I remember laughing at my poor dad when he struggled with reading glasses. It was always something. Either he forgot them when we went to a restaurant and I had to read the menu to him (snicker, snicker), or he was running around looking for them (hee, hee), or he asked me in exhausted frustration where his reading glasses were – and there they were, pushed up on his head (guffaw!).

It’s only fair that my kids laugh at me for doing all the same stupid things. Only difference is, I was in my 20s laughing at my dad. My kids are in elementary school, and I’ve needed reading glasses since before they were born.

You young hip moms probably have no idea how much small print there is in Mommy Land. Small products, like those little teeny baby food jars, have teensy weensy print on their itty-bitty labels. And kids’ liquid medicine bottles? Forget about it.

Imagine that stressful moment. Your kid is crying and burning with fever at 2 a.m. and once you CAN find the darn bottle of Ibuprofen, you can’t see the wee table that gives highly specific dosing instructions. Yes: By day I was running around the kitchen looking for my glasses so I could read food preparation instructions, and by night I was dashing around the house with a crying baby looking for those darned glasses so I could medicate my kid!

It was horrible.

So what did I do? Just like my daddy before me, I became a reading glasses collector.

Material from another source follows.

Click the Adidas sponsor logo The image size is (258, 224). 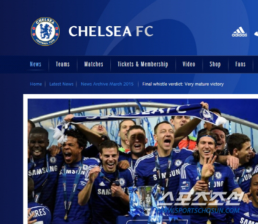[x=239, y=32]
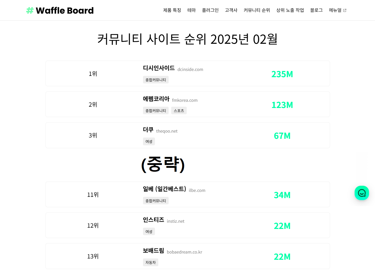
Task: Select 플러그인 in the navigation bar
Action: 210,10
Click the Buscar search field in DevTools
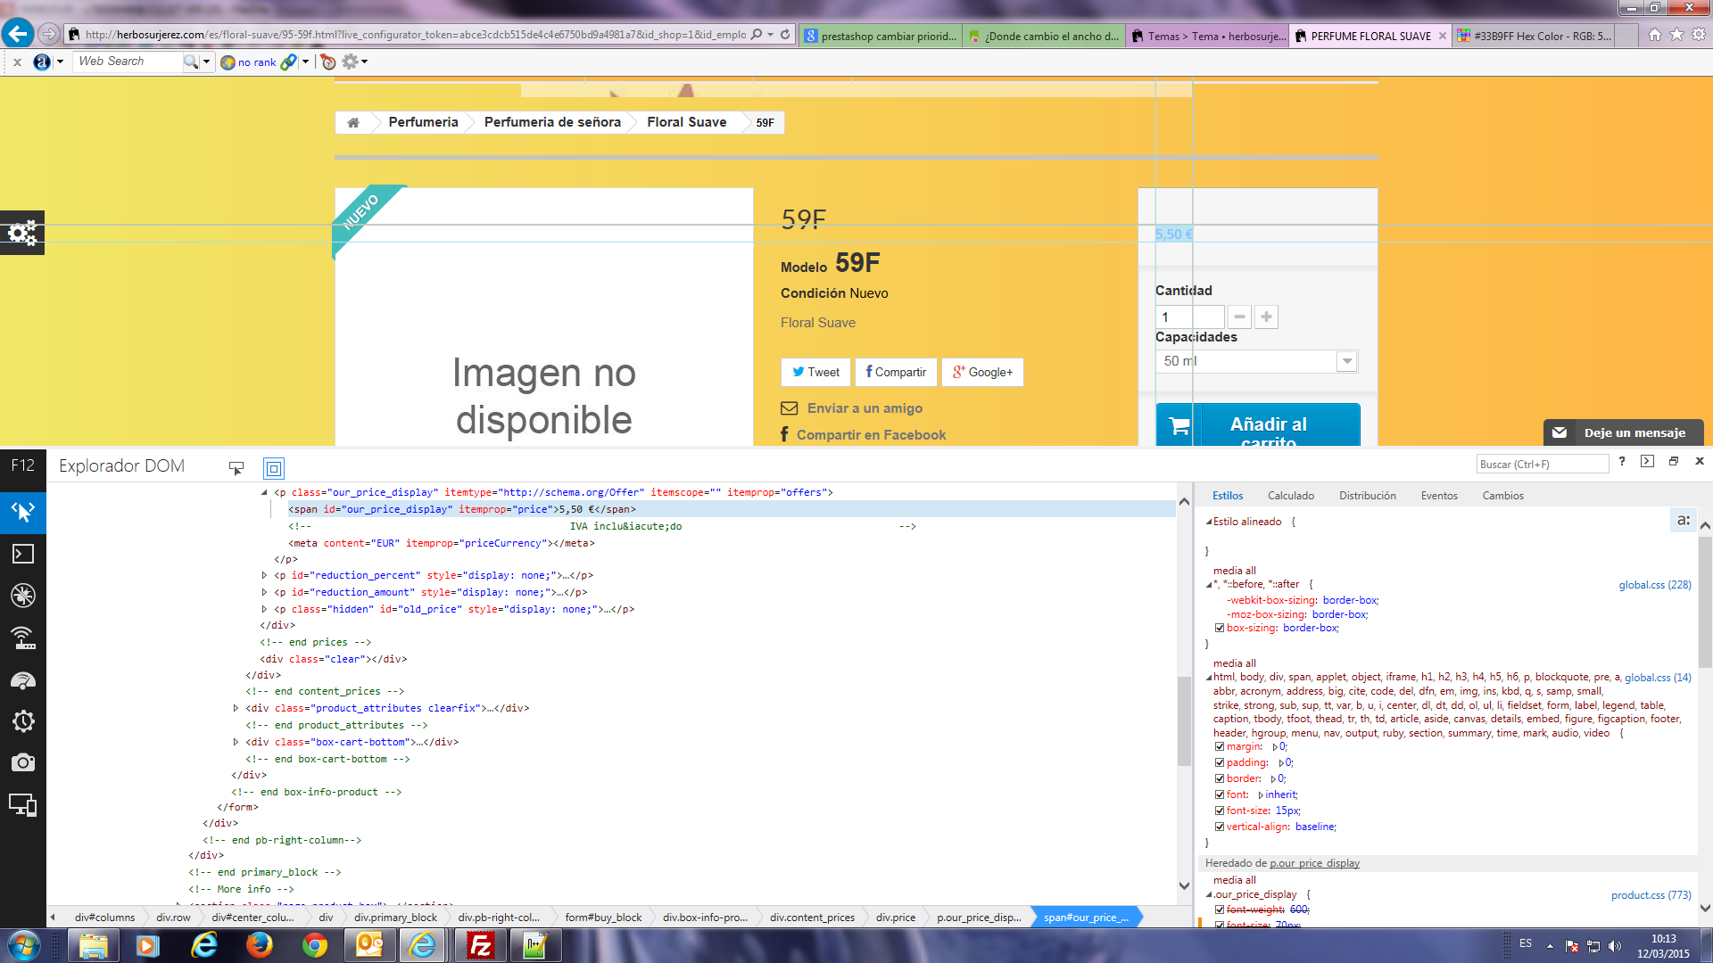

My father would buy expensive, prescription reading glasses by the dozen. I bought every cheap pair I could find.

By the time I amassed a large enough collection of glasses that I could actually FIND them, my girls were in school. So I had them, but I certainly didn’t want to wear them. Nothing makes you feel older than going to your kindergartener’s parent-teacher conference and having to whip out granny glasses to see your kid’s froggy painting.

And no matter how cool the frames are, no matter how funky your glasses chain is, you’re not fooling anyone. They are still accessories for the oldsters.

Recently I had a new gripe about my glasses. They seemed to be making my distance vision worse. Everything was a bit fuzzy. Darn glasses. I scheduled an appointment with an ophthalmologist to get a better prescription and learned, lo and behold, I now needed distance vision glasses too. I needed bifocals, which sounded even worse!! The doctor tried to talk me out of filling the prescription he gave me, saying I’d pay a fortune, then hate the bifocals and never wear them.

Thankfully, he was wrong. I got the glasses and I have been a happy mommy ever since.

Now my glasses are always where I can find them – on my face.

When the girls want help with homework, I don’t have to say, “If you find my glasses I’ll help with your homework.” When Suzi’s allergies act up right before school, I don’t have to run all around looking for glasses: I can grab the Zyrtec bottle and dose with confidence! And I don’t have to wear them at the end of my nose. I don’t look like Aunt Bertha. Hooray!

Perhaps getting the auto-darkening lenses wasn’t such a good idea, though. I asked Patti what she thought of my small roundish frames when the lenses got dark outside and she replied, “Well… you kinda look like that guy, what’s his name? Oh, yeah, Ozzy Osborn!”